Schedule Or No Schedule?

My day’s consist of 24/7 revolving around my son, when you become a parent you plan your day’s around your kids! So here is a vague description of my day to day routine with my 10 month old, that i pretty much allowed him to put together. Because it’s all on his time.

We wake up any where from 8-10 in the mornings depending on how well my son slept during the night. I always try to feed him breakfast, but some mornings he will just want to play and we end up having an early lunch instead. Some times ill give him pre-made baby food if were in a rush or i just don’t have the time to make him food. But i try to make my own baby food as much as i can.

I use a Baby Bullet and honestly i’m in love with it. It’s so awesome for letting my son try foods that wouldn’t normally be made into baby food at the store. If i’m cooking dinner and i want him to have some of whatever it is i’m cooking, it’ll take me a couple minutes to make it for him and he’s good to go. And i never have to worry about making to much because thanks to the Baby Bullet, it comes with all kinds of storing container that even have a changeable dates on them so i can keep up with how fresh the food is. It helps me keep a peace of mind as to what my son is eating, and also allowing me to have full control of constancy and amount!
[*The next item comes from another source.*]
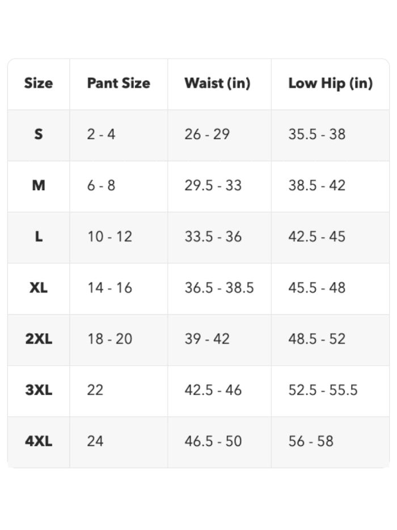Viewport: 397px width, 530px height.
Task: Click low hip value 35.5 - 38
Action: click(x=316, y=134)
After we eat, i normally just let him play. He’s at the age where he’s figured out he can get around and play, so he enjoys that and he will play hard. I separate time out of the day to get down on the floor and play with him, help him practice walking and just make sure that we have a good amount of time for just us throughout the day. Because it is very important to interact with your kids, It’s good to always have a strong bond with them. It will ultimately make having the bond between you two easier as they get older.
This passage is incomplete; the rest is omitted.